**TASK INSTRUCTIONS**
Each entry listed below should be reproduced word for word.

[Data entries]
——————————

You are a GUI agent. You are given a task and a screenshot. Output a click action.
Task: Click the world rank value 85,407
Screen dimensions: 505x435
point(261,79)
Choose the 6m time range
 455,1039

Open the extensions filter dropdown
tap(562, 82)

——————————

**ANSWER SPACE**
You are a GUI agent. You are given a task and a screenshot. Output a click action.
Task: Click the world rank value 85,407
Screen dimensions: 505x435
point(261,79)
Choose the 6m time range
 455,1039

Open the extensions filter dropdown
tap(562, 82)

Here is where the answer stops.